A more general insight can be gained from observing that GA1-A and GA1-B rely on two different mechanisms to yield minimal trap space results of 0.5 that achieve agreement with experimental observations classified as “Some” in Table 1. The attractors of GA1-A feature oscillations in Closure along with a significant number of other nodes, which are due to the oscillations of Ca2+c. In contrast, GA1-B has two attractors, one featuring Closure = 1 and the other featuring Closure = 0. Although different in a technical sense, these results are consistent with each other in that they both suggest population-level heterogeneity of the stomatal responses. Due to the challenges of tracking individual stomata in real time, there are few studies of individual stomata. Nevertheless, the studies that exist include observations of multiple types of oscillations in the stomatal aperture, including Ca2+ −induced oscillations (reviewed by Yang et al.41). In addition, Li et al.28 reported a significant bimodality of the ABA-treated stomatal aperture distribution. Our results suggest that more in-depth analyses of the time-dependent status of signaling mediators in individual guard cells may reveal a richer dynamic picture than previously thought.
Discussion
Small, local changes in a Boolean model, such as to the regulatory function of a single gene, can lead to global changes in the model’s attractor repertoire and thus to the predicted phenotypes. This makes the process of iteratively building a model, or incorporating new biological knowledge into an existing model, extremely challenging. Here we automate the process of refining or updating an existing Boolean model and implement it as the tool boolmore. We use a genetic algorithm to adjust the regulatory functions of the model to improve its agreement with curated experimental results. Automated exploration and quantitative scoring of modeling decisions can alleviate the immense cognitive burden of integrating myriad experiments into a causal model, while reducing human error and modeler bias. Our workflow allows modelers to automatically explore many more modeling choices than previously possible, enabling systematic evaluation of alternate modeling assumptions with large, global effects on the model dynamics. As an illustrative example, we considered a model of ABA-induced closure (baseline model B) in which the oscillating negative feedback between cytosolic calcium and calcium ATPase was replaced by a single node whose activity indicates calcium oscillation. Using boolmore, we refined baseline model B, which had an accuracy of only 36.5%, into model GA1-B, with an accuracy of 80.8%.
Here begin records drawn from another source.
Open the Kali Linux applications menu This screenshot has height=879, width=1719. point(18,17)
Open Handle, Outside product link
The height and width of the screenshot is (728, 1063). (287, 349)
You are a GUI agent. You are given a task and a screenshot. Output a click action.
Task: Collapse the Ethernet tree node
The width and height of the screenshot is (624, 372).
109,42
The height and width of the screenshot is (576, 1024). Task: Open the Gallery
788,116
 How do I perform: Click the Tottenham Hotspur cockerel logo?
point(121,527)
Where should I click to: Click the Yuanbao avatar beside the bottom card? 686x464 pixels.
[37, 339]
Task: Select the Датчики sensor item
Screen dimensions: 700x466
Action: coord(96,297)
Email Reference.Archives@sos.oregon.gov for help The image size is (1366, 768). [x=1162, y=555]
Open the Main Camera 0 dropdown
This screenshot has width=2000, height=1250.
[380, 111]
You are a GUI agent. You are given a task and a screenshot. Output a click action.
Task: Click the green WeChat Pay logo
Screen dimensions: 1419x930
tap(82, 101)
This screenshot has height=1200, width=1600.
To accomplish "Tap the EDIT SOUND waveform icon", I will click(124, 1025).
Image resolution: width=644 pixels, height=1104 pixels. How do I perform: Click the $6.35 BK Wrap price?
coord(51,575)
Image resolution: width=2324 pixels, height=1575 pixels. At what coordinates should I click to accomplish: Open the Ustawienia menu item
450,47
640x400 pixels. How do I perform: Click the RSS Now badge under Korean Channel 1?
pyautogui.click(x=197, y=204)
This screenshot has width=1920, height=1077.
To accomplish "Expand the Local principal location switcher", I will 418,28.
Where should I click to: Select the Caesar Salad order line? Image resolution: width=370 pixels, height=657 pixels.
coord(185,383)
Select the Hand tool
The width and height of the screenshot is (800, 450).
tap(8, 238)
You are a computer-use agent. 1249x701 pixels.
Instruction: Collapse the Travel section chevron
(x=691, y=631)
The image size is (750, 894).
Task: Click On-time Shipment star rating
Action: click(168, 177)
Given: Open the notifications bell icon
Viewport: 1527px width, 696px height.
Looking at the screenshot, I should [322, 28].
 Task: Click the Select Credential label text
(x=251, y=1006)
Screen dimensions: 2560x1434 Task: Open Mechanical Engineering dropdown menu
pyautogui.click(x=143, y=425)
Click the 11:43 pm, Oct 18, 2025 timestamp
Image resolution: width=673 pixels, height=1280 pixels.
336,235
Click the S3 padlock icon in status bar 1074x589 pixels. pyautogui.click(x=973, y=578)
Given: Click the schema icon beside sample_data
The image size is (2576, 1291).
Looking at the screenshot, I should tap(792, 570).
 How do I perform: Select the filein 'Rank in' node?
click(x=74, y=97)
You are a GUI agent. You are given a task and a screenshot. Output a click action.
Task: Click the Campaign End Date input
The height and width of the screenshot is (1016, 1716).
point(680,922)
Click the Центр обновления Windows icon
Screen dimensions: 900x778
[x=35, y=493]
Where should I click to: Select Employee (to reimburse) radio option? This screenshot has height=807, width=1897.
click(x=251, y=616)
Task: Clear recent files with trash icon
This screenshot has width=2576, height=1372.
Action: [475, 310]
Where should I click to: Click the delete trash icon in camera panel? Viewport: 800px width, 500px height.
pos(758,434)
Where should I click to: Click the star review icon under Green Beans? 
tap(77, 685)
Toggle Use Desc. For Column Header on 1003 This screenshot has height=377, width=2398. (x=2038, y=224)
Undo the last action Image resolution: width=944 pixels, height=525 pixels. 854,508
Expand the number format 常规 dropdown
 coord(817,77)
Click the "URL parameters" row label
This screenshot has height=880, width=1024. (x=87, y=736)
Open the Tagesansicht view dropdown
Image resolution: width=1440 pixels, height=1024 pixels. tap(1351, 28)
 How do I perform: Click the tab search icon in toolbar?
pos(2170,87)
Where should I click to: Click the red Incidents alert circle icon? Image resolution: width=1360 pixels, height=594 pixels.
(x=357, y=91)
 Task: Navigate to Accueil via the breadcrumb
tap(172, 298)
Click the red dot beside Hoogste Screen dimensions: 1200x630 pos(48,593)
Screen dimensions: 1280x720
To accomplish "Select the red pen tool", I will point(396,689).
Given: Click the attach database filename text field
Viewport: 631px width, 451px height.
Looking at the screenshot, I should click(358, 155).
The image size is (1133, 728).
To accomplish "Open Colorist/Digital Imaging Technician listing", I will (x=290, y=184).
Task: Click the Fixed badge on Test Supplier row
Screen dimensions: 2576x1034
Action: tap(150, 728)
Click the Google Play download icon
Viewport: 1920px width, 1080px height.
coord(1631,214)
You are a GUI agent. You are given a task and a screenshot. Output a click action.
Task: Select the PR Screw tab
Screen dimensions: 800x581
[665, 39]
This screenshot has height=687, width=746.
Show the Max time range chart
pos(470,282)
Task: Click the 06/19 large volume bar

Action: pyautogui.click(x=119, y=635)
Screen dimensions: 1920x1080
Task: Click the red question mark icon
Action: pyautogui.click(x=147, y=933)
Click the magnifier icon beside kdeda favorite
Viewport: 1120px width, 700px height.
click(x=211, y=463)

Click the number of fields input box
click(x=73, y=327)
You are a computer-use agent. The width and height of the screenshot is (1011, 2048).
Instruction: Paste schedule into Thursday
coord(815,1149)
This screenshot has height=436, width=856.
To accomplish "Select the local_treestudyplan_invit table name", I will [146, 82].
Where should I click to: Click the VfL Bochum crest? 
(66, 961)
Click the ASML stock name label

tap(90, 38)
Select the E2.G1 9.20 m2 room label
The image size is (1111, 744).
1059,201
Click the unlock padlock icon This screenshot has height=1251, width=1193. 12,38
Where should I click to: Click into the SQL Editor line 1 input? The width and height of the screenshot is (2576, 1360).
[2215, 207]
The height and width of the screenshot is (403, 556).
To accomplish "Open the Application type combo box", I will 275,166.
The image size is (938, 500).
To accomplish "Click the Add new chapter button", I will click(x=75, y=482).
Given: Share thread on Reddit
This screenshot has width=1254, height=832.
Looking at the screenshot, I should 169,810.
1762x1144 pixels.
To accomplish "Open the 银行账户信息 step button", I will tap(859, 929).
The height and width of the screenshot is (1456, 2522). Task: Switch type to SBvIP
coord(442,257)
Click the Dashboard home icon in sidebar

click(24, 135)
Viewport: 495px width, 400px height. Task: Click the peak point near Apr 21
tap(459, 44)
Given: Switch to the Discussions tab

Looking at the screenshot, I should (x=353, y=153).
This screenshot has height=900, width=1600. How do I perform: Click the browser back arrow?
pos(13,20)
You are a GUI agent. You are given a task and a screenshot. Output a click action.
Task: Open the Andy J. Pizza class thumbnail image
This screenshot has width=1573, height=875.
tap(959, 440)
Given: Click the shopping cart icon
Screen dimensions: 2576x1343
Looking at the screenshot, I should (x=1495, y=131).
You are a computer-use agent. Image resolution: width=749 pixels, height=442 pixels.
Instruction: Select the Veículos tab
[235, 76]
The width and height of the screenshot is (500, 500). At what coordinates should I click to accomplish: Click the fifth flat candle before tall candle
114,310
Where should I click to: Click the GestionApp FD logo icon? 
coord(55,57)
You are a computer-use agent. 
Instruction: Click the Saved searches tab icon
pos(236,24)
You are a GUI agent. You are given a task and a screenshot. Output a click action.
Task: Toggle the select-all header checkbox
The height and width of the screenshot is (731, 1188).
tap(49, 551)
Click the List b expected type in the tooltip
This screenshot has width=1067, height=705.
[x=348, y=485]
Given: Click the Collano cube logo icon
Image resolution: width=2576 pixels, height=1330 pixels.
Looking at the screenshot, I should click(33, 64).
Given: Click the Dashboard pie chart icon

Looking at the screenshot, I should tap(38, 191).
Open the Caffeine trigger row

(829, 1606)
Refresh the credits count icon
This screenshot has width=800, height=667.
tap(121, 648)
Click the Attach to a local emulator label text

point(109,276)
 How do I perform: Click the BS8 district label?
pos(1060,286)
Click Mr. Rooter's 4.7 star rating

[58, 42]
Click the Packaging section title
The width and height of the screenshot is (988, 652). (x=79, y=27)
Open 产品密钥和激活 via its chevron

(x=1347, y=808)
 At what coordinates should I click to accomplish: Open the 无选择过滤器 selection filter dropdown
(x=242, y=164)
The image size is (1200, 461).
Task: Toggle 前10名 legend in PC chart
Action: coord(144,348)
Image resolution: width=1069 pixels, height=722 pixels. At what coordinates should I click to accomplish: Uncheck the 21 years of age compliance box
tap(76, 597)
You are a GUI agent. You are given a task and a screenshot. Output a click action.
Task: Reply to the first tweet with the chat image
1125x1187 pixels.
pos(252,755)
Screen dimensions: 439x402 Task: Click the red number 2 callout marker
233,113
Any method that involves fitting to data has a chance of overfitting, i.e., inferring more parameters than can be justified by the data42. The parameters of a Boolean model are the Boolean functions of individual nodes. In our case study, boolmore deleted many edges that were included in the manually constructed starting models. Deletion of edges is analogous to removing parameters, and hence, boolmore actually helped reduce the risk of overfitting that exists in the manual refinement process. Our workflow also helps introduce new edges in a much more conservative manner by only allowing edges that increase the accuracy of the model as a whole. The mutation of the regulatory functions used in boolmore preserves these functions’ biological interpretability. The representation of the functions preserves the sign of each regulatory relationship. The constraints ensure that known mechanisms are reflected in every model version. The predictive power of the models refined by boolmore is evident in the benchmarks, where the refined models showed 95% accuracy over the validation set, which was not used in the refinement process.
Boolmore uses a flexible scoring method that appropriately handles low-throughput state data and the subtleties that arise in discretizing experimental data. In the case study considered here, for example, we used this flexibility to introduce additional outcome categories (e.g., “Some”, “OFF/Some”) to describe intermediate outcomes (e.g., reduced closure) and inconsistency between repeat experimental observations. By considering the interdependence of perturbation experiments, our scoring achieves an unprecedented level of biological realism even with limited data.
The scoring system can be readily augmented by additional measures, such as the number of attractors or the phenotype transitions under different environments, to produce more realistic models. Model prioritization can be customized so that only models with certain key behaviors are selected. Furthermore, the modeler has the freedom to determine how individual experimental observations should be encoded; for instance, allowing for categories, such as “Oscillating” or “Bistable” (see Supplementary Note 3 for the types of experiments that lend themselves to this categorization).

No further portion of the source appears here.